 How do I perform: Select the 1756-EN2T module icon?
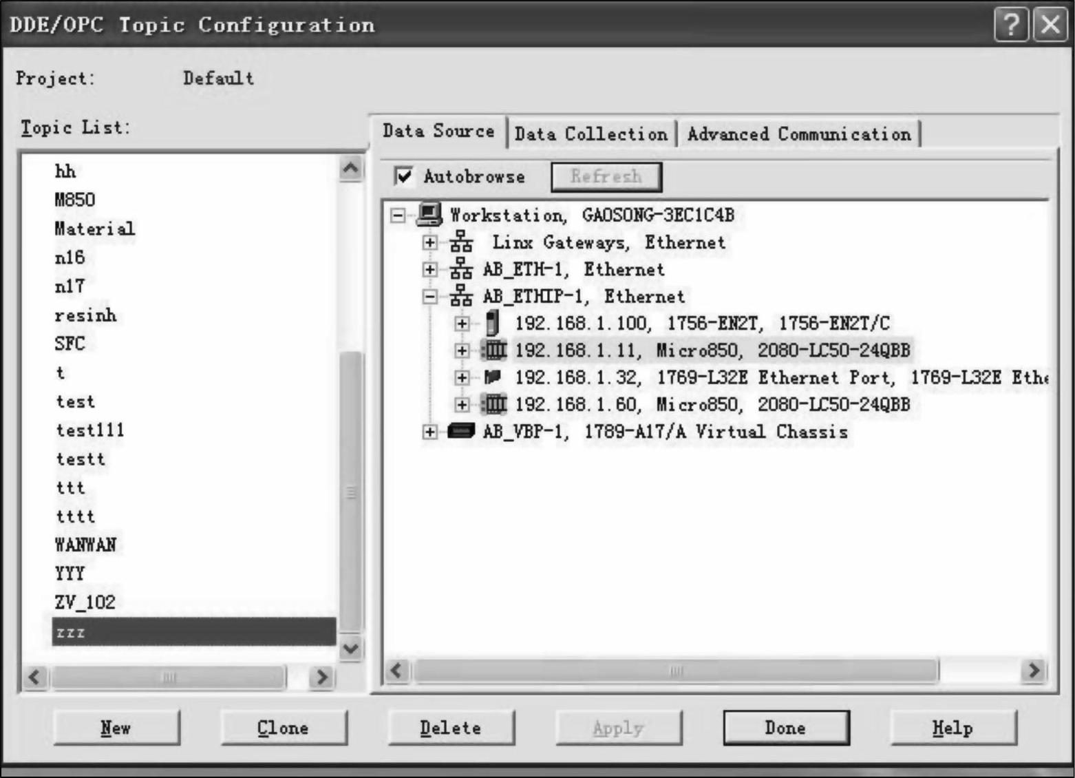coord(493,323)
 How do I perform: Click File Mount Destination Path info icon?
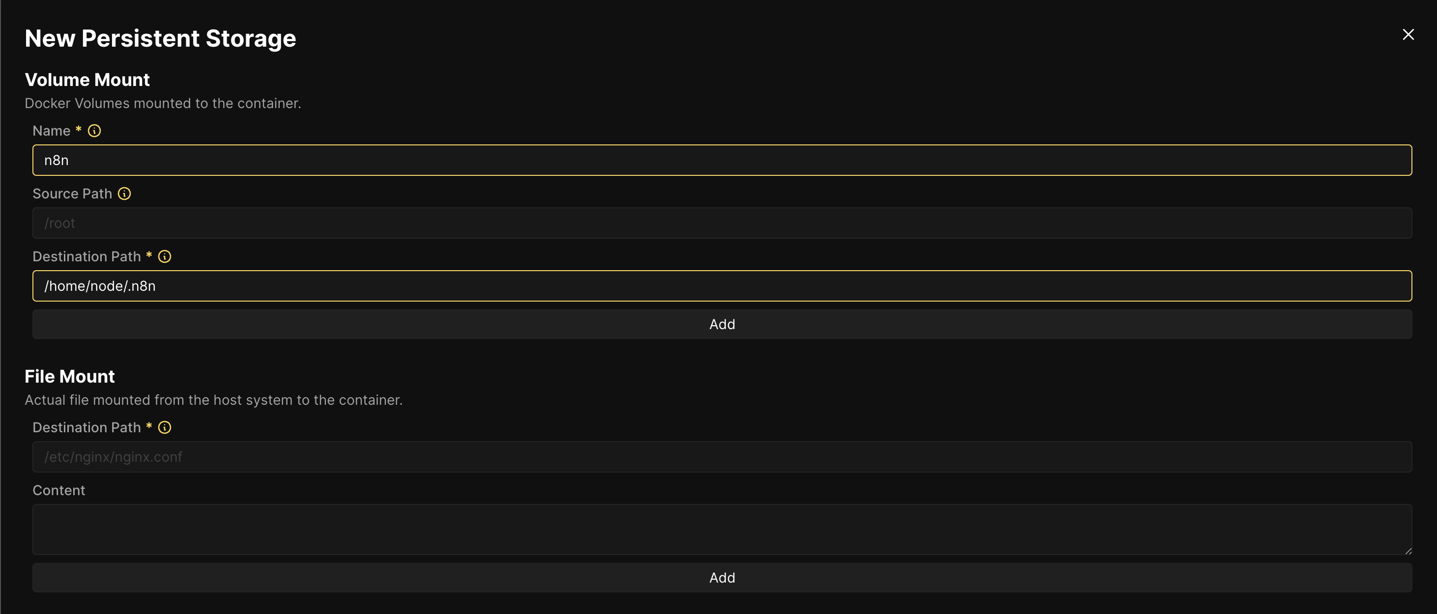coord(165,427)
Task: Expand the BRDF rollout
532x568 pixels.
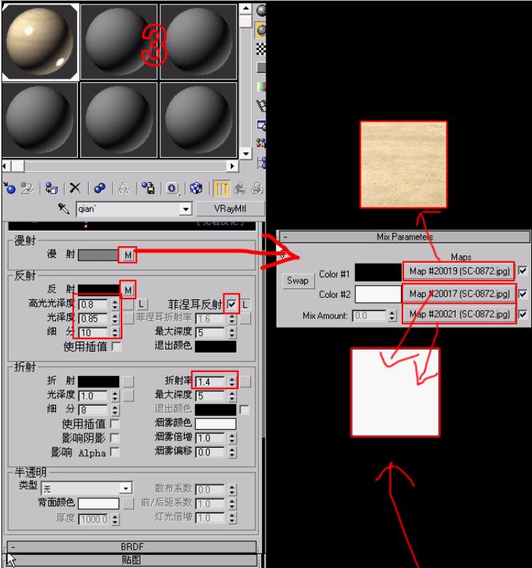Action: point(131,545)
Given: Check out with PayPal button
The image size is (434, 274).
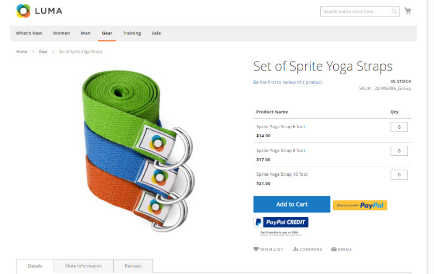Looking at the screenshot, I should 360,205.
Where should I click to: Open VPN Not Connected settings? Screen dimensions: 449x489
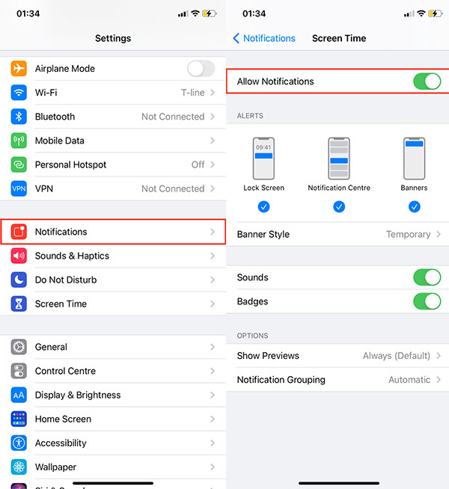(113, 188)
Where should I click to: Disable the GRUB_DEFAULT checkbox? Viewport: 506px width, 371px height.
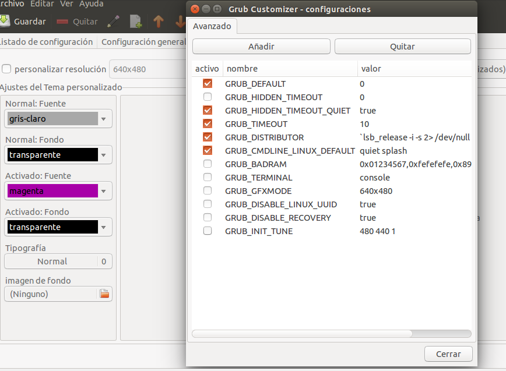pyautogui.click(x=208, y=84)
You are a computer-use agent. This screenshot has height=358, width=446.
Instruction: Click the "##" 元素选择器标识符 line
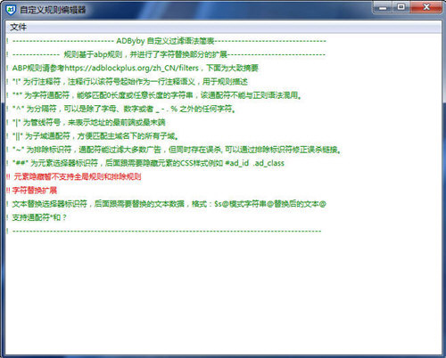145,163
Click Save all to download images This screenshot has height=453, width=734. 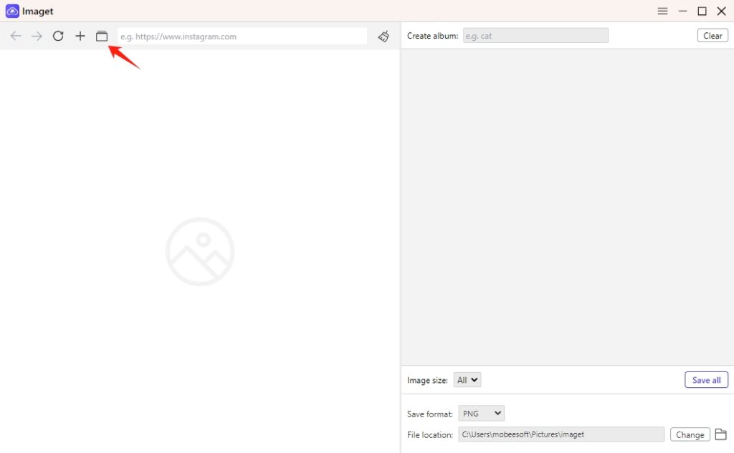pos(706,379)
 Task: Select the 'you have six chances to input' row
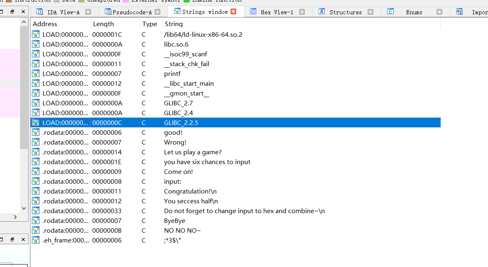tap(207, 162)
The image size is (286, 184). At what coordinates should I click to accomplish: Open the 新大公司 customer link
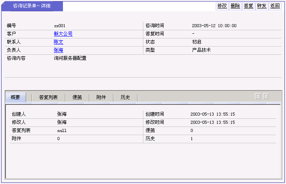[63, 34]
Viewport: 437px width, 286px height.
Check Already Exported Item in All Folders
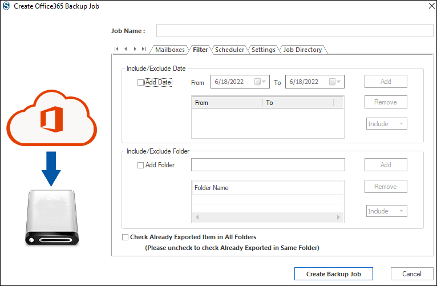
=====
Exercise details
The expected output is the exact run of lines from the one containing "Task: Select the" through the final line of the data above, both ends included, with no pictures.

Response for this exercise
 Task: Select the 'you have six chances to input' row
tap(207, 162)
The image size is (286, 184). At what coordinates should I click to accomplish: Open the 新大公司 customer link
[63, 34]
Viewport: 437px width, 286px height.
Check Already Exported Item in All Folders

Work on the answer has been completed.